5) CryptoLogic (Toronto, Ontario)
One of the top four online gambling software companies. While tighter online gambling regulations in the States have hurt, they are still doing well and have recently done such high-profile partnerships as a gambling site with Playboy.

6) Lavalife.com (formerly Toronto, Ontario)
While they didn't invent online dating, they revolutionized it by making it much more fun and thus became North America's most popular dating site. They sold out to an American company for $152.5 million CDN.

7) NowPublic (Vancouver, British Columbia)
Billed as the world's largest citizen journalism network with thousands of citizen reporters in 140 countries. The company recently received (see CBC article) one of the largest investments ($10.6M) in citizen journalism.

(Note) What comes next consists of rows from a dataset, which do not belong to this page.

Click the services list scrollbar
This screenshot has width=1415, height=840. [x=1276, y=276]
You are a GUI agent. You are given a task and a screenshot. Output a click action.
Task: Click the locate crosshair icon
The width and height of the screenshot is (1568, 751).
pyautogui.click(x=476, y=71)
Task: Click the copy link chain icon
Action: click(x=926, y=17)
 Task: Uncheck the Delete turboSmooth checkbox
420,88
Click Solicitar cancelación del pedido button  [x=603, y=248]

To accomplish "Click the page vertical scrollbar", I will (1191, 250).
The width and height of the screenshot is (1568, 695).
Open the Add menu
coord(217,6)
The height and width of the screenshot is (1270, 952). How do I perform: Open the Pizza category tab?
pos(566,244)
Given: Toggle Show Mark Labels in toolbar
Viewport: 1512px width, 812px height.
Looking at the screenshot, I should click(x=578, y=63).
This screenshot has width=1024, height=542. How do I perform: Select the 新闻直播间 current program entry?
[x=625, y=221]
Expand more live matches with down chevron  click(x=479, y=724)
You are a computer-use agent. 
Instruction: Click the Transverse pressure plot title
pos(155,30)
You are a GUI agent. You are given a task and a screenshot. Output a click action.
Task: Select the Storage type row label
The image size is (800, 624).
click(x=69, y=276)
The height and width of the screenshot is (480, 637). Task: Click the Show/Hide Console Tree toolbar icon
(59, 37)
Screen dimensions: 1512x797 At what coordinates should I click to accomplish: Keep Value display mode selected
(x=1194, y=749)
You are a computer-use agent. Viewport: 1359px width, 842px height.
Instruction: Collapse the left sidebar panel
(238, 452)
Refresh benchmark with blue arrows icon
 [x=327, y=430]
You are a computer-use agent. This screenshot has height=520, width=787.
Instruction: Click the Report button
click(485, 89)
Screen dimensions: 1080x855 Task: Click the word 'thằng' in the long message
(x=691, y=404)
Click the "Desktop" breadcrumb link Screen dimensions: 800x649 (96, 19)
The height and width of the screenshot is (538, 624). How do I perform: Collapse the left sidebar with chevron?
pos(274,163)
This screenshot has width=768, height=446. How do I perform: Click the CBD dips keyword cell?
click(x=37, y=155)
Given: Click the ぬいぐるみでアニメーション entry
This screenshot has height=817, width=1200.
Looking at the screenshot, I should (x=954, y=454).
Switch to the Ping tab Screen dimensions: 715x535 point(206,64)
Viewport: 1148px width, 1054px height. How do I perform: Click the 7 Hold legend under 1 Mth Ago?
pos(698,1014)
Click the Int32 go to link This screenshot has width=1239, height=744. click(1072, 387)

8) Abebooks.com (Victoria, British Columbia)
The world’s largest used book online marketplace still continues to grow. They have recently bought other book websites and remain a favourite with bibliophiles.

9) Justwhiteshirts.com (Toronto, Ontario)
This company, selling men’s clothing (not just white shirts despite their name), was an early e-commerce success story. Somehow they managed to lose their head start and went out of business last year.

10) Cambrian House (Calgary, Alberta)
A leader in crowdsourcing via its online community peer producing software.

11) Ice.com (Montreal, Quebec)
One of the largest jewelery e-tailers and certainly one of the nicest looking.

12) Weblo (Montreal, Quebec)
I’m reluctant to put this virtual reality site on here as it seems to be much ado about nothing. Lots of money being spent with the hope that audiences will come but there’s not much there to draw them in.

I was going to put SitePoint, publishers of web development books, videos and websites and forums, but although co-founded by a Canadian and with roots here, they are based out of Australia.

Honourable mentions:

  • Iceberg Radio - one of the largest and first Internet radio portals
  • b5media - blog syndicate
  • Chilly Beach - web-based Flash cartoons that transitioned to a TV series
  • MegaDox - legal documents
  • Simply Audio Books

Please feel free to disagree with my completely unscientific ranking. Add a company or suggest a re-order.

In preparing this blog posting, I realized that there really is pretty much no coverage on the history of Canada's role in the Internet. So if you know of some additions, please let me know!